◆ Exercise ◆
Exactly the lines from the opening of the records through the line containing "Focus the Username" should be copied, with both included.

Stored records
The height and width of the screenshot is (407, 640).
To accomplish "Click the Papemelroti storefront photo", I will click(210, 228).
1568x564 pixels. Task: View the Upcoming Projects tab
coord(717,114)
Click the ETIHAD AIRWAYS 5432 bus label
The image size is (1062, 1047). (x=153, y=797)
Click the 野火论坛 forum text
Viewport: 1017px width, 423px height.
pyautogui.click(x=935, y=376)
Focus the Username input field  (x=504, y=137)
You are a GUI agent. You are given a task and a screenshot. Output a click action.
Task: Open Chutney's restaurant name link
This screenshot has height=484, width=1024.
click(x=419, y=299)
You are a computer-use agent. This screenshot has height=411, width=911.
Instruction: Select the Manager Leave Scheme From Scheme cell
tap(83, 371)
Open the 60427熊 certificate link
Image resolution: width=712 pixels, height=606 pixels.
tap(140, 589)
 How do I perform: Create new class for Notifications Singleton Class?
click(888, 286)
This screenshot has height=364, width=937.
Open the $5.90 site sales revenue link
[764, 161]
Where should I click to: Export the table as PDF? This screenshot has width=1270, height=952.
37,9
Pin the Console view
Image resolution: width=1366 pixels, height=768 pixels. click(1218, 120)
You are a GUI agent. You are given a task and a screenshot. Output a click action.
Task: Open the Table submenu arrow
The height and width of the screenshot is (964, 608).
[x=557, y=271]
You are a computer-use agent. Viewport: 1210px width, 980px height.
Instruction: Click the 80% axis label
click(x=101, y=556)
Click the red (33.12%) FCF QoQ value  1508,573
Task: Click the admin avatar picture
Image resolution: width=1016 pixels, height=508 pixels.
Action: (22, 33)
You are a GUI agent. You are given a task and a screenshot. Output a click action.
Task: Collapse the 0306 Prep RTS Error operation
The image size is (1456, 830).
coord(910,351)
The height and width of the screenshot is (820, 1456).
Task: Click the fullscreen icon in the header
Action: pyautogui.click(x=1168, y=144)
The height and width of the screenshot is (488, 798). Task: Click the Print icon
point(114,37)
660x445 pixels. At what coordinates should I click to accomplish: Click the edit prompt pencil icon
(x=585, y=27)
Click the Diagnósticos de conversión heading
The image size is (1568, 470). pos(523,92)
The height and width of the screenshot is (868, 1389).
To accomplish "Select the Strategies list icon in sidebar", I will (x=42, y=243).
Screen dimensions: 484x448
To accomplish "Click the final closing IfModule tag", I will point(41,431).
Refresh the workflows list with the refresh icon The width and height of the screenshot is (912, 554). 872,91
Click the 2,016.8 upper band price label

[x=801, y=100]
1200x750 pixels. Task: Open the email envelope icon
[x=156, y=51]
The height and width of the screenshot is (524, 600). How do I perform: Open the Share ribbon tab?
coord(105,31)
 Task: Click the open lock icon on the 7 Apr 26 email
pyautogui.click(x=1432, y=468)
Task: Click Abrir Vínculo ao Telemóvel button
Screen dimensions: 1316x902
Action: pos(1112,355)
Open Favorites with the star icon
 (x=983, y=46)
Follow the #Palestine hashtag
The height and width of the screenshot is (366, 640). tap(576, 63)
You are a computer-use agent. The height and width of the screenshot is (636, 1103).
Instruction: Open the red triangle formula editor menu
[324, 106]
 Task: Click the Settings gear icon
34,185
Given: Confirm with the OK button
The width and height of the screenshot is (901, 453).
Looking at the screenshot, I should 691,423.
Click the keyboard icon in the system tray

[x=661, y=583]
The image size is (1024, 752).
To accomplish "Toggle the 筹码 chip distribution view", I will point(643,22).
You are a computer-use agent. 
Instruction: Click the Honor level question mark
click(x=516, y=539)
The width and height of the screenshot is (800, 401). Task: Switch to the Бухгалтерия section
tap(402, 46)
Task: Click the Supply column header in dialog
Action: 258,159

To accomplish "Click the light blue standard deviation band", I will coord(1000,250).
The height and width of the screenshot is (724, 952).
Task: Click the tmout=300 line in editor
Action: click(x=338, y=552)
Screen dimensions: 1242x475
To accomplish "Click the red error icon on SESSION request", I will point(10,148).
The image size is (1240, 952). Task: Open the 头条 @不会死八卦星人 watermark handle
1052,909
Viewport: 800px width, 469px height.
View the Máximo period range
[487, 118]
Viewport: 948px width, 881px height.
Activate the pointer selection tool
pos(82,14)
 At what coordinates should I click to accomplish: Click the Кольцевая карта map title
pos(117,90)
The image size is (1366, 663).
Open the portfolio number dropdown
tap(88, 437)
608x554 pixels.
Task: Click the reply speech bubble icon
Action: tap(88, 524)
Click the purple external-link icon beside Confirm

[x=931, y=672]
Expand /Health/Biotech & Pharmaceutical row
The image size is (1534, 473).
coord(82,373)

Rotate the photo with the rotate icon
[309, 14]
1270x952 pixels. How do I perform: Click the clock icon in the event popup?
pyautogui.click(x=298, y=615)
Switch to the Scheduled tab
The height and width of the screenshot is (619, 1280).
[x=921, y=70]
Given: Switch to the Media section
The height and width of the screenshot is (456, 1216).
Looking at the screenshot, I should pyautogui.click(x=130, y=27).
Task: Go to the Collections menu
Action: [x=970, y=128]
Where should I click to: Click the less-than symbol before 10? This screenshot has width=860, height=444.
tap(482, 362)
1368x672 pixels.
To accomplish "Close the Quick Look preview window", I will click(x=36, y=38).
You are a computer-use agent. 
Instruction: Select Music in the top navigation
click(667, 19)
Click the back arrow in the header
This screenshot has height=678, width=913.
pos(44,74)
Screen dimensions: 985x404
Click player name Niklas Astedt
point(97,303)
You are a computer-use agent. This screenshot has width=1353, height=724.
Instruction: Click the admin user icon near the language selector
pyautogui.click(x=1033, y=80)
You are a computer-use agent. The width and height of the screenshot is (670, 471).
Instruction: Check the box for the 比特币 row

◆ Response area ◆
The height and width of the screenshot is (407, 640).
To accomplish "Click the Papemelroti storefront photo", I will click(210, 228).
1568x564 pixels. Task: View the Upcoming Projects tab
coord(717,114)
Click the ETIHAD AIRWAYS 5432 bus label
The image size is (1062, 1047). (x=153, y=797)
Click the 野火论坛 forum text
Viewport: 1017px width, 423px height.
pyautogui.click(x=935, y=376)
Focus the Username input field  (x=504, y=137)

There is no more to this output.